**WHAT NEEDS TO BE DONE:**
An exact reproduction of the listing is wanted, with the pictures dropped.

= Beginning of Section =

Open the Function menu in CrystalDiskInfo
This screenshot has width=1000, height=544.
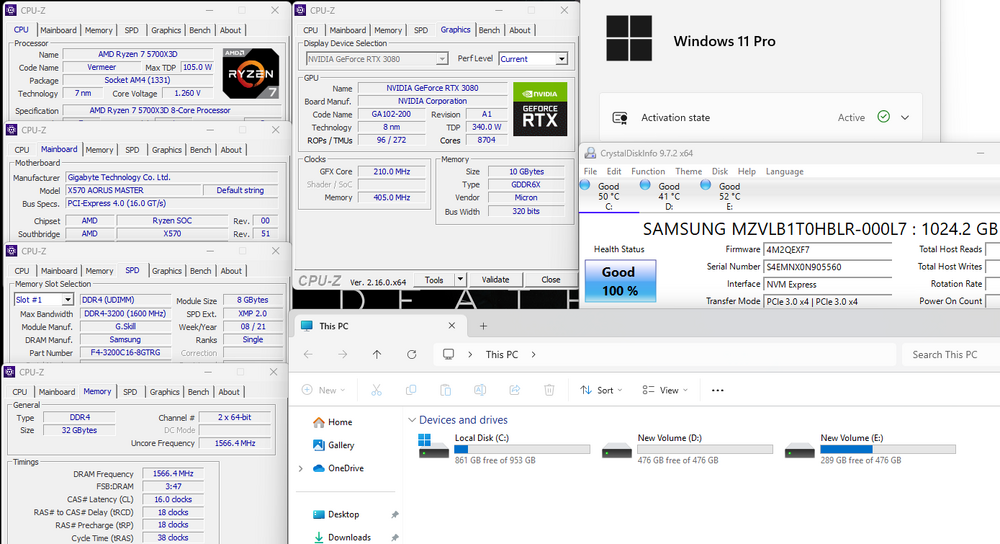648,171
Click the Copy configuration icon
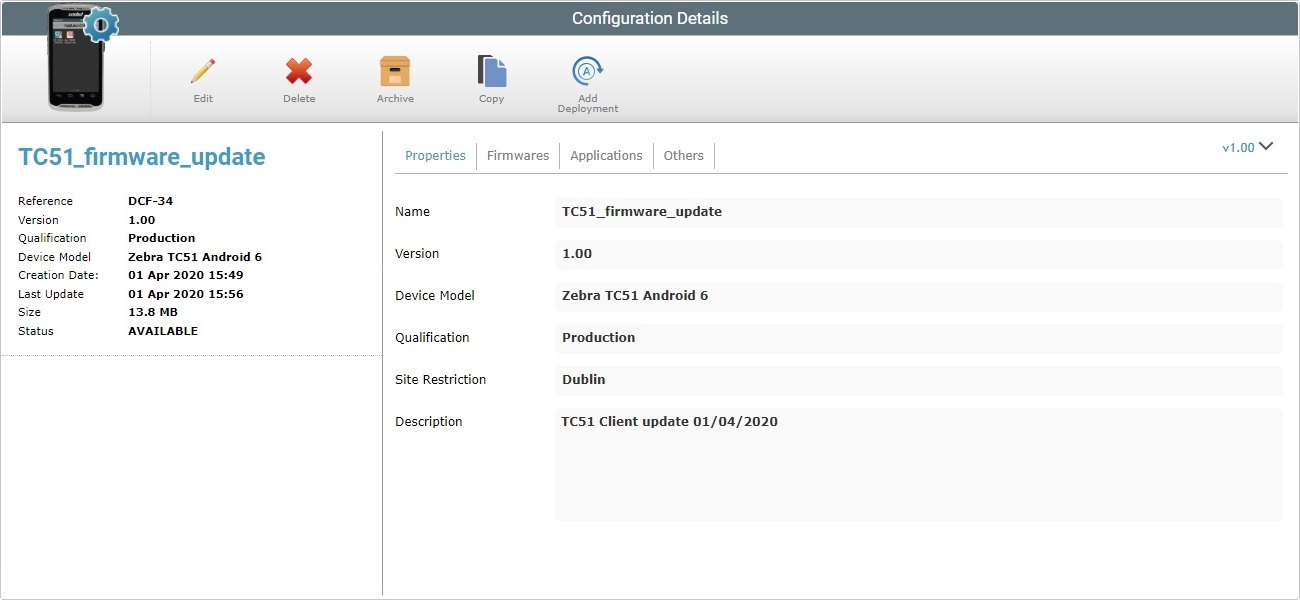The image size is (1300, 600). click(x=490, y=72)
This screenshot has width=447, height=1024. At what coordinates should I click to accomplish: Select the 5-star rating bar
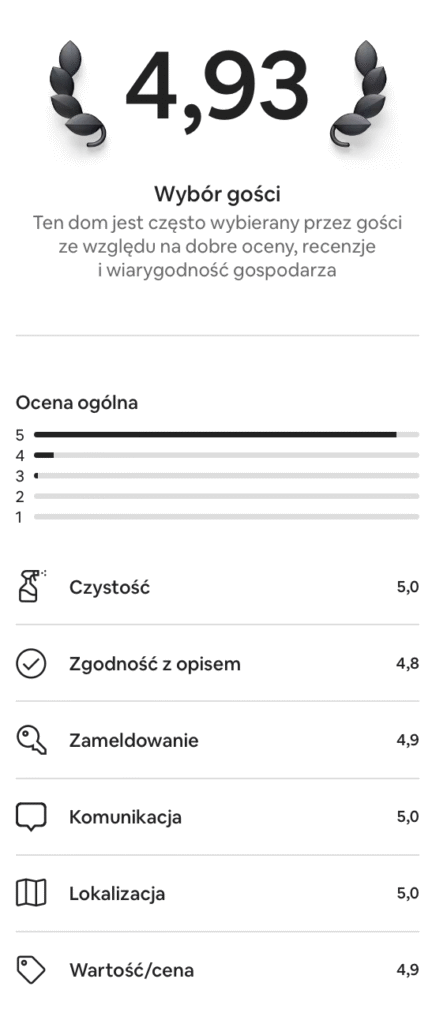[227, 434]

= End of Section =

**YOUR SOLUTION:**
Open the Function menu in CrystalDiskInfo
This screenshot has width=1000, height=544.
648,171
Click the Copy configuration icon
The image size is (1300, 600). click(x=490, y=72)
This screenshot has width=447, height=1024. At what coordinates should I click to accomplish: Select the 5-star rating bar
[227, 434]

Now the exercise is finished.